[Start of section]

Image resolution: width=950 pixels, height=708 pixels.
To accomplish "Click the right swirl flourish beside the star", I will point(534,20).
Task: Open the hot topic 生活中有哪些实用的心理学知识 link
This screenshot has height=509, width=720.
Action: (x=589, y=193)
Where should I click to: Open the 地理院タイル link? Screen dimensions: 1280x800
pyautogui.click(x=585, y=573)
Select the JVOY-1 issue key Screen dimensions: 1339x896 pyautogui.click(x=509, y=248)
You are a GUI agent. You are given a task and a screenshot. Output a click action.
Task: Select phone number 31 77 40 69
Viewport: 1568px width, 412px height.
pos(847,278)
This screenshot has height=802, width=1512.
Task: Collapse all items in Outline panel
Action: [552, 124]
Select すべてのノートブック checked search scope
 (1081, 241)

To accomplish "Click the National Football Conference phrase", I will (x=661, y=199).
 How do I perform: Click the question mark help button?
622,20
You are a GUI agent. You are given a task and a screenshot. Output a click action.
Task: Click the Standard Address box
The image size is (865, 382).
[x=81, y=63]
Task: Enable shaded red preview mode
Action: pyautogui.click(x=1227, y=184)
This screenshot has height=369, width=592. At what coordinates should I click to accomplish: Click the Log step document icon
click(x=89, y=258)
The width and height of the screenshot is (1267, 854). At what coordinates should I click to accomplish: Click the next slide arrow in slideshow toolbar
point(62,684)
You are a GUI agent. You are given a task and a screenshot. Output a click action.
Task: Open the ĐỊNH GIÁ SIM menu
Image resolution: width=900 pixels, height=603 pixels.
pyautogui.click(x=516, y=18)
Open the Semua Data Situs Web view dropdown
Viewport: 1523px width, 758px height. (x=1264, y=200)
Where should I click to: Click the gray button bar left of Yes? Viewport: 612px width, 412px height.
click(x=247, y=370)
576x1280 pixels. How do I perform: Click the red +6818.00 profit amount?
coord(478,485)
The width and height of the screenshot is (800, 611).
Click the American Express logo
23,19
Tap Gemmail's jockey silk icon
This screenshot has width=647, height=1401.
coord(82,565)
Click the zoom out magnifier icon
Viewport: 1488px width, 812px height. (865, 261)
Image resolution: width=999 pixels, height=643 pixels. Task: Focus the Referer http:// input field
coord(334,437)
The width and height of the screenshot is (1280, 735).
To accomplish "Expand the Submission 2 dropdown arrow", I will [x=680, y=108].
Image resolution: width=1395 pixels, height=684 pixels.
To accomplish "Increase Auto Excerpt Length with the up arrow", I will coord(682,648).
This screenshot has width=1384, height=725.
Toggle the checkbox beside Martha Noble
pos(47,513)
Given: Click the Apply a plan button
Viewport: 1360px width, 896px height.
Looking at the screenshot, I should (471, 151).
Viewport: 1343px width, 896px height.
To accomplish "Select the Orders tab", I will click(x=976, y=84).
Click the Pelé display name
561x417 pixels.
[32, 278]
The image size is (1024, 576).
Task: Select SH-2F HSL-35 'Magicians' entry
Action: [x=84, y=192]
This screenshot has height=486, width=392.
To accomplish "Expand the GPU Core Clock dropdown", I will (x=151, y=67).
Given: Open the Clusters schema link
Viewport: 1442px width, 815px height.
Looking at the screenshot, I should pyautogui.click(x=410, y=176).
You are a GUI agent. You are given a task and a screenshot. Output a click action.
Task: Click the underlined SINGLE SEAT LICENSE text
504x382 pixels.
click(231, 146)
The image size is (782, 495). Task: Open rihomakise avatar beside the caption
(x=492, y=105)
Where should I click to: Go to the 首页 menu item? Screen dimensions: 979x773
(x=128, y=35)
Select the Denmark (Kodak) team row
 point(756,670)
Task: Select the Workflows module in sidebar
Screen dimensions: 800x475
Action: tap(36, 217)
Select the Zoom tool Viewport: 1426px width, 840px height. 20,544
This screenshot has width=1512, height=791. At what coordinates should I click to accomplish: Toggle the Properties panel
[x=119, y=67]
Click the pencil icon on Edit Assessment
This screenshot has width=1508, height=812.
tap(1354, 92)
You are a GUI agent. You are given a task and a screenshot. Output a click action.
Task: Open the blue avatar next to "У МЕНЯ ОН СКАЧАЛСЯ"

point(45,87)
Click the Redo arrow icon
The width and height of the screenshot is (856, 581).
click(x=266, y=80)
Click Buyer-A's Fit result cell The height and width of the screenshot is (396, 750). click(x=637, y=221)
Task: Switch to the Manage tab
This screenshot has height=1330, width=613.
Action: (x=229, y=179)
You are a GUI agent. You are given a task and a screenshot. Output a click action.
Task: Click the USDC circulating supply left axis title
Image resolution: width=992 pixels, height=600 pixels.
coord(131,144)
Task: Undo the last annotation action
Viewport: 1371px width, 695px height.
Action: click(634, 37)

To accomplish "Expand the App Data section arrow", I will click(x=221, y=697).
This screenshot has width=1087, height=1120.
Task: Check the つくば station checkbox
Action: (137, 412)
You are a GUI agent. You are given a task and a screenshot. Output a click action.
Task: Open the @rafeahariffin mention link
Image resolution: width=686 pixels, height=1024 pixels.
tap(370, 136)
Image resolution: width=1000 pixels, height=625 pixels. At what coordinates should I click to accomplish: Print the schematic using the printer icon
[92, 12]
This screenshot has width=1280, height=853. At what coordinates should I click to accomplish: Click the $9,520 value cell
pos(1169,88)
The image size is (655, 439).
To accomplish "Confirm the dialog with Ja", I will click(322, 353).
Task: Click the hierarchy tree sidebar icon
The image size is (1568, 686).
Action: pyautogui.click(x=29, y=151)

[End of section]

▸ **YOUR ASSIGNMENT**
The records must be given again in full, exactly as they were written.

▸ **SOLVED EXERCISE**
Image resolution: width=950 pixels, height=708 pixels.
To accomplish "Click the right swirl flourish beside the star", I will point(534,20).
Task: Open the hot topic 生活中有哪些实用的心理学知识 link
This screenshot has height=509, width=720.
Action: (x=589, y=193)
Where should I click to: Open the 地理院タイル link? Screen dimensions: 1280x800
pyautogui.click(x=585, y=573)
Select the JVOY-1 issue key Screen dimensions: 1339x896 pyautogui.click(x=509, y=248)
You are a GUI agent. You are given a task and a screenshot. Output a click action.
Task: Select phone number 31 77 40 69
Viewport: 1568px width, 412px height.
pos(847,278)
This screenshot has height=802, width=1512.
Task: Collapse all items in Outline panel
Action: [552, 124]
Select すべてのノートブック checked search scope
 (1081, 241)

To accomplish "Click the National Football Conference phrase", I will (x=661, y=199).
 How do I perform: Click the question mark help button?
622,20
You are a GUI agent. You are given a task and a screenshot. Output a click action.
Task: Click the Standard Address box
The image size is (865, 382).
[x=81, y=63]
Task: Enable shaded red preview mode
Action: pyautogui.click(x=1227, y=184)
This screenshot has height=369, width=592. At what coordinates should I click to accomplish: Click the Log step document icon
click(x=89, y=258)
The width and height of the screenshot is (1267, 854). At what coordinates should I click to accomplish: Click the next slide arrow in slideshow toolbar
point(62,684)
You are a GUI agent. You are given a task and a screenshot. Output a click action.
Task: Open the ĐỊNH GIÁ SIM menu
Image resolution: width=900 pixels, height=603 pixels.
pyautogui.click(x=516, y=18)
Open the Semua Data Situs Web view dropdown
Viewport: 1523px width, 758px height. (x=1264, y=200)
Where should I click to: Click the gray button bar left of Yes? Viewport: 612px width, 412px height.
click(x=247, y=370)
576x1280 pixels. How do I perform: Click the red +6818.00 profit amount?
coord(478,485)
The width and height of the screenshot is (800, 611).
Click the American Express logo
23,19
Tap Gemmail's jockey silk icon
This screenshot has width=647, height=1401.
coord(82,565)
Click the zoom out magnifier icon
Viewport: 1488px width, 812px height. (865, 261)
Image resolution: width=999 pixels, height=643 pixels. Task: Focus the Referer http:// input field
coord(334,437)
The width and height of the screenshot is (1280, 735).
To accomplish "Expand the Submission 2 dropdown arrow", I will [x=680, y=108].
Image resolution: width=1395 pixels, height=684 pixels.
To accomplish "Increase Auto Excerpt Length with the up arrow", I will coord(682,648).
This screenshot has width=1384, height=725.
Toggle the checkbox beside Martha Noble
pos(47,513)
Given: Click the Apply a plan button
Viewport: 1360px width, 896px height.
Looking at the screenshot, I should (471, 151).
Viewport: 1343px width, 896px height.
To accomplish "Select the Orders tab", I will click(x=976, y=84).
Click the Pelé display name
561x417 pixels.
[32, 278]
The image size is (1024, 576).
Task: Select SH-2F HSL-35 'Magicians' entry
Action: [x=84, y=192]
This screenshot has height=486, width=392.
To accomplish "Expand the GPU Core Clock dropdown", I will (x=151, y=67).
Given: Open the Clusters schema link
Viewport: 1442px width, 815px height.
Looking at the screenshot, I should pyautogui.click(x=410, y=176).
You are a GUI agent. You are given a task and a screenshot. Output a click action.
Task: Click the underlined SINGLE SEAT LICENSE text
504x382 pixels.
click(231, 146)
The image size is (782, 495). Task: Open rihomakise avatar beside the caption
(x=492, y=105)
Where should I click to: Go to the 首页 menu item? Screen dimensions: 979x773
(x=128, y=35)
Select the Denmark (Kodak) team row
 point(756,670)
Task: Select the Workflows module in sidebar
Screen dimensions: 800x475
Action: tap(36, 217)
Select the Zoom tool Viewport: 1426px width, 840px height. 20,544
This screenshot has width=1512, height=791. At what coordinates should I click to accomplish: Toggle the Properties panel
[x=119, y=67]
Click the pencil icon on Edit Assessment
This screenshot has width=1508, height=812.
tap(1354, 92)
You are a GUI agent. You are given a task and a screenshot. Output a click action.
Task: Open the blue avatar next to "У МЕНЯ ОН СКАЧАЛСЯ"

point(45,87)
Click the Redo arrow icon
The width and height of the screenshot is (856, 581).
click(x=266, y=80)
Click Buyer-A's Fit result cell The height and width of the screenshot is (396, 750). click(x=637, y=221)
Task: Switch to the Manage tab
This screenshot has height=1330, width=613.
Action: (x=229, y=179)
You are a GUI agent. You are given a task and a screenshot. Output a click action.
Task: Click the USDC circulating supply left axis title
Image resolution: width=992 pixels, height=600 pixels.
coord(131,144)
Task: Undo the last annotation action
Viewport: 1371px width, 695px height.
Action: click(634, 37)

To accomplish "Expand the App Data section arrow", I will click(x=221, y=697).
This screenshot has width=1087, height=1120.
Task: Check the つくば station checkbox
Action: (137, 412)
You are a GUI agent. You are given a task and a screenshot. Output a click action.
Task: Open the @rafeahariffin mention link
Image resolution: width=686 pixels, height=1024 pixels.
tap(370, 136)
Image resolution: width=1000 pixels, height=625 pixels. At what coordinates should I click to accomplish: Print the schematic using the printer icon
[92, 12]
This screenshot has width=1280, height=853. At what coordinates should I click to accomplish: Click the $9,520 value cell
pos(1169,88)
The image size is (655, 439).
To accomplish "Confirm the dialog with Ja", I will click(322, 353).
Task: Click the hierarchy tree sidebar icon
The image size is (1568, 686).
Action: pyautogui.click(x=29, y=151)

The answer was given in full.